Stored data entries.
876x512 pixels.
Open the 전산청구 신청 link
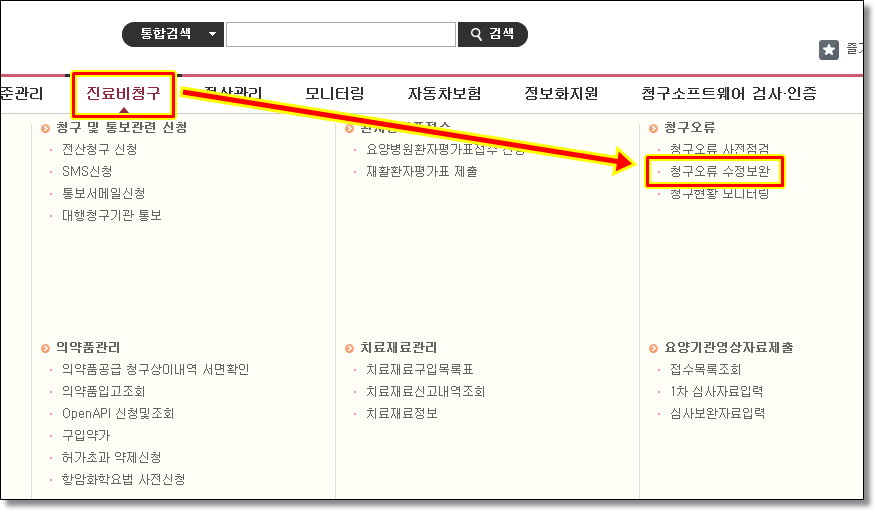(99, 149)
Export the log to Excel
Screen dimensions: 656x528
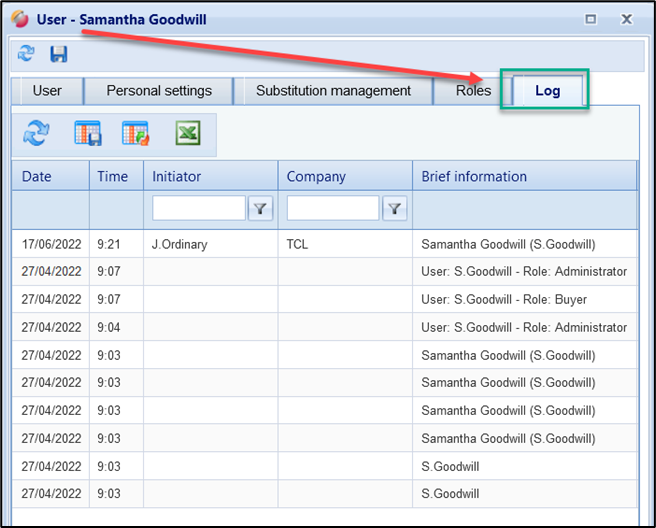(188, 133)
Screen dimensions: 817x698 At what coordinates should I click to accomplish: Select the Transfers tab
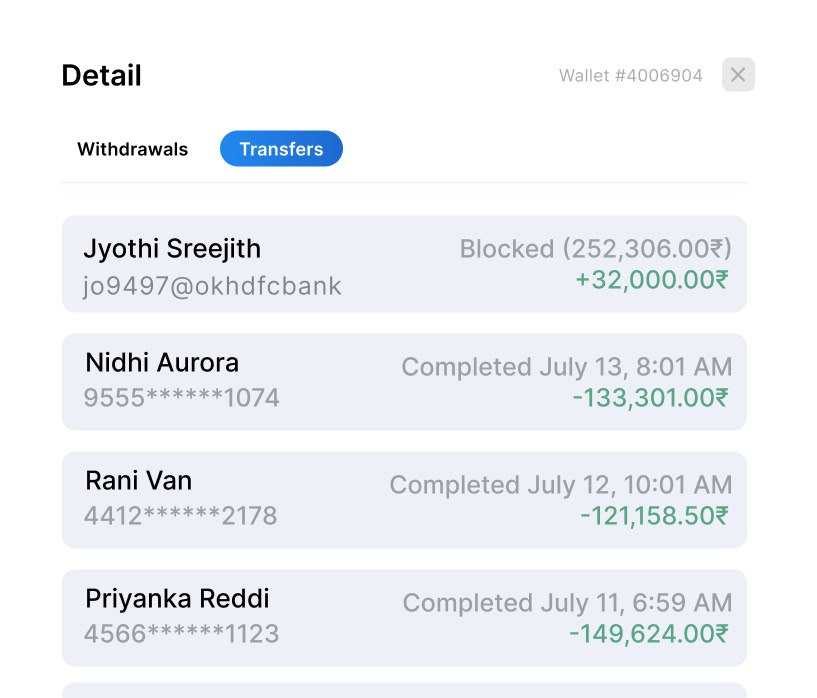coord(281,149)
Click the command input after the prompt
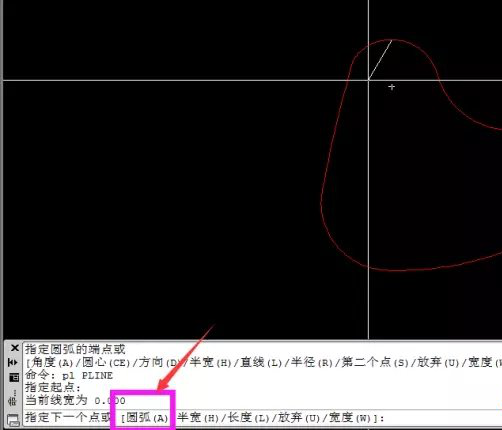The image size is (502, 430). (440, 418)
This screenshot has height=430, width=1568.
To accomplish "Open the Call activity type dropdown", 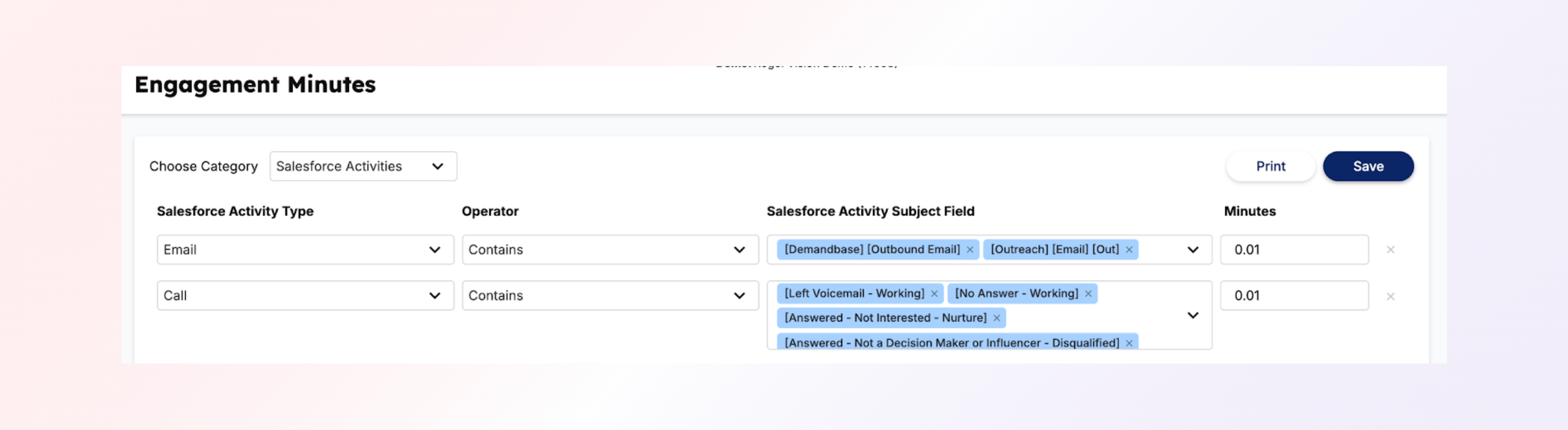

Task statement.
Could you repeat exactly the lines from the one containing "This screenshot has height=430, width=1568." to the last line of the records, both included, and leave out every picture?

Answer.
This screenshot has height=430, width=1568.
To accomplish "Open the Call activity type dropdown", 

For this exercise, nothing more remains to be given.